生きる列車と、死ぬ列車があるのだと思う。みんな必ず死ぬ列車に乗る。だけど、「その時」が来なければ決して乗らないし、乗れないのだ。そして「その時」が来れば、必ず乗るようになっているのだろう。

 

そして今回、父方の祖父が逝き、その最期に会い、そしてご遺体に会い、遺影に会い、お骨に会い、お位牌に会う。私がただただ祈ったのは「父を助けてください。もしくは連れて行ってください。」ということだけだった。今回の帰省で、実家のお仏壇に昨年亡くなった父方の祖母のお位牌と写真が入っていた。なので私はそこでも毎日毎日アホみたいに線香を焚き、手を合わせ、そして祈る。「父を救い、女に怒鳴るのをやめさせてください。それが出来ないなら、どうか連れて行ってください」と。

薄情だろうか。私は、薄情なのだろうか。

 

今回、父以外の女3人(母、姉、私)は何度父の死を願っただろう。

父が本当に可哀想でならない。だが本当に、死ねばいいのにと願った。

何度も何度も願った。願わざるを得ない状況がやってくるのだから、どうにもならなかった。母も姉も私も、わずかな望みだった孫でさえも、もはや父を救えない。

今回の祖父の他界で、何かが変わってくるのかもしれない。

父は祖父の土地の一角に、自分名義で譲り受けた土地を持っている。これは決して裕福な話ではなく、ただ、貧しい兼業農家だった祖父の土地の一角の荒地が、父に譲られているということなのだが、よもや女3人組は父がその地に帰ってくれることを心待ちにしている。それがみんなの平和であり、幸せなのだ。
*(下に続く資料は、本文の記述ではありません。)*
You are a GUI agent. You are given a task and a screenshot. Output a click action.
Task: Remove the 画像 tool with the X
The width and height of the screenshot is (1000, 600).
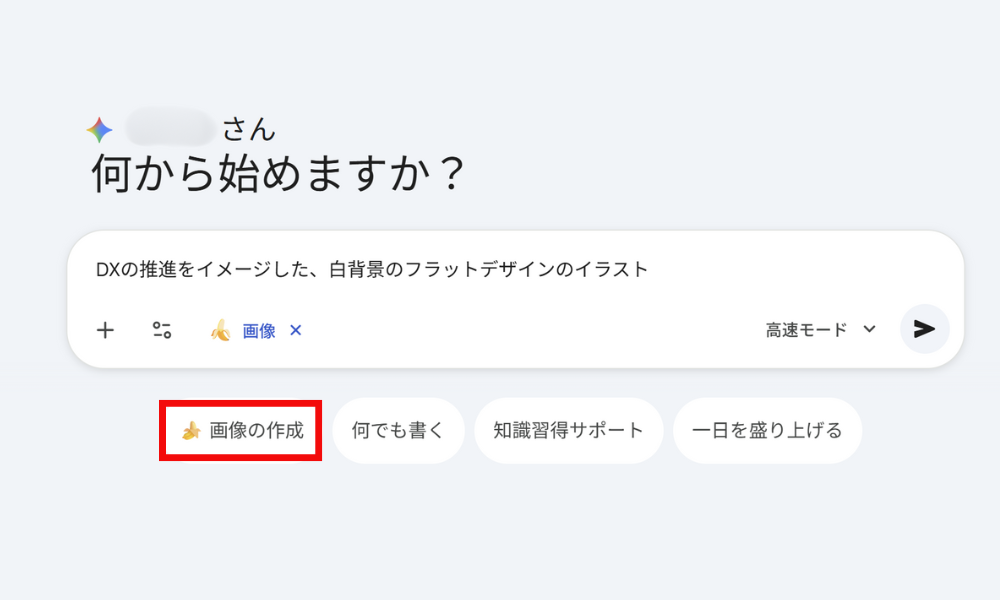coord(295,330)
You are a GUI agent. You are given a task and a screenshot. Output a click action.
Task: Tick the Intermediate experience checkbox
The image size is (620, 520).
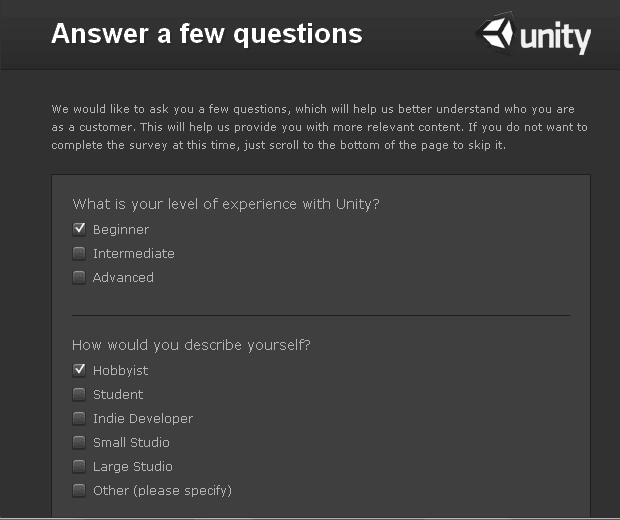[79, 253]
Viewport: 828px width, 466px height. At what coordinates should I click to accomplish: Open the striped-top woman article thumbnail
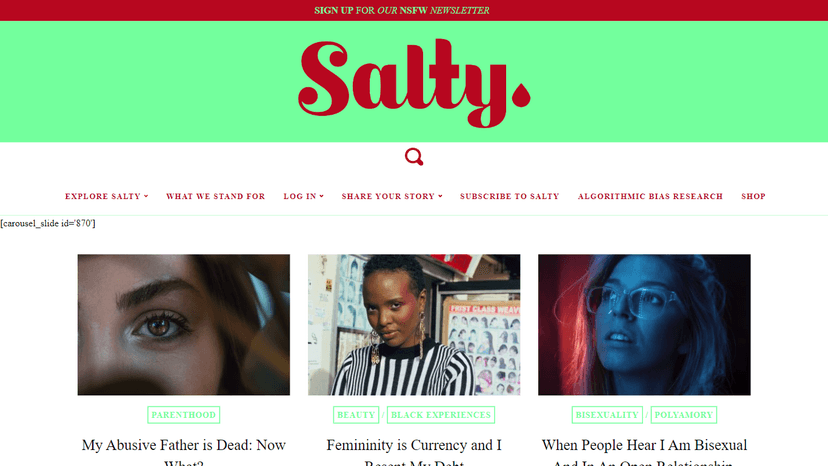pyautogui.click(x=414, y=324)
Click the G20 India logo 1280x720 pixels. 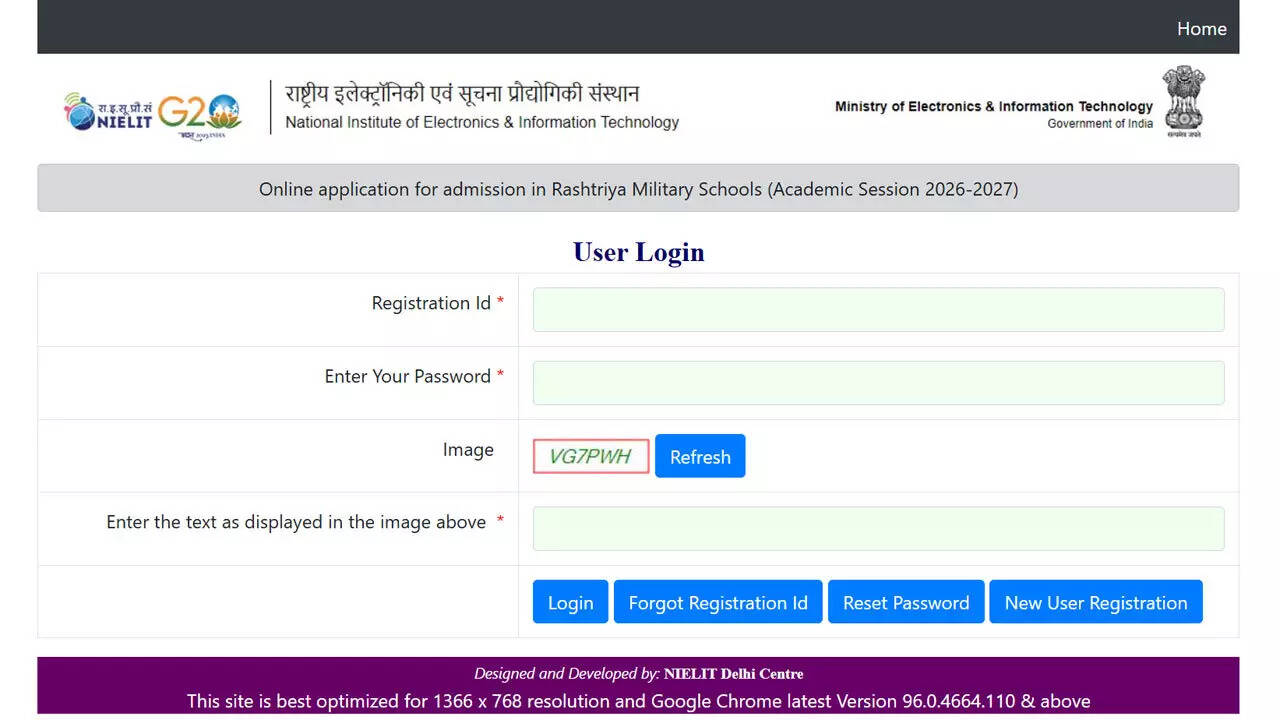200,115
でも悲しい。今回の帰省で、はっきりとわかったことは、「父は我が家の核なのに、ガンなのだ。」ということだった。あの人はあの家のガンなのだ。あの人が帰ってくると空気が変わり、酔っ払って帰ってくると昭和初期の白黒映画さながら空気が凍りつくのだ。本人はご機嫌でただ足元が乱れ、声がデカく、ちょっとろれつが回らないだけなのだが、それでも、もういるだけで悪なのだ。母は挙動不審になり、念仏を唱えるかのようにクロスワードに没頭するふりをする。その姿をみて、私がいない間の母の生活の悲惨さを想い、心が苦しくなる。
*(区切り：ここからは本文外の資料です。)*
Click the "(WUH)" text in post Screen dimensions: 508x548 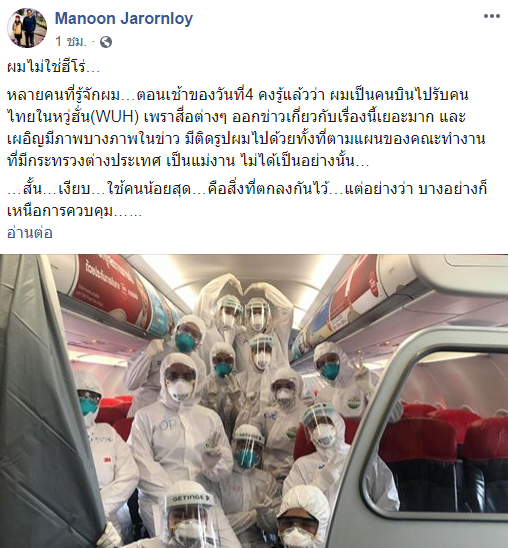[115, 117]
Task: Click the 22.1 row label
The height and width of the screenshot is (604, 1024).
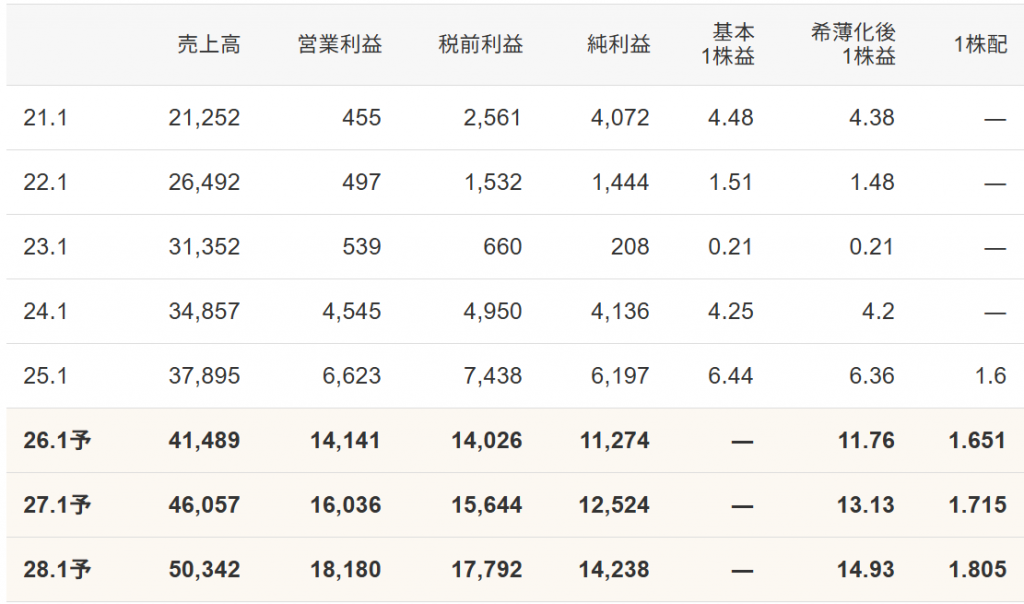Action: [45, 182]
40年一緒に生きてもこうなのだ。何も変わらず、お互い救われず報われず。苦行のような結婚生活を送っているのだ。

 

なんなんだろう、このカルマ。そしてもちろん、パターンは微妙に違えど、姉も確実にこのカルマを生きている。

今回の帰省中に、是が非でも姉の引越し準備を手伝うもしくは手伝わされることになるのだが、姉が化け物になっていた。怖い。もうとても怖い。どのくらい怖いかというと、父に命令するほどに怖い。そして姉が怖すぎて、とりあえず父が瞬時にその命令に従うという不思議な光景を目にすることになる。私と母が気を遣い、父が怒鳴ることを想定して静かにかつ緻密に計画を立てて動いているというのに、姉はそんなのお構いなしにぶっちぎっていく。あれは誰だ。もはや私の知っている姉ではない。15年の結婚生活で、よっぽど我慢してきたのだろう姉の鬱憤が、ことごとく実家中をひっくり返してゴミを捨てるという傍若無人な行いによって、荒らされていく。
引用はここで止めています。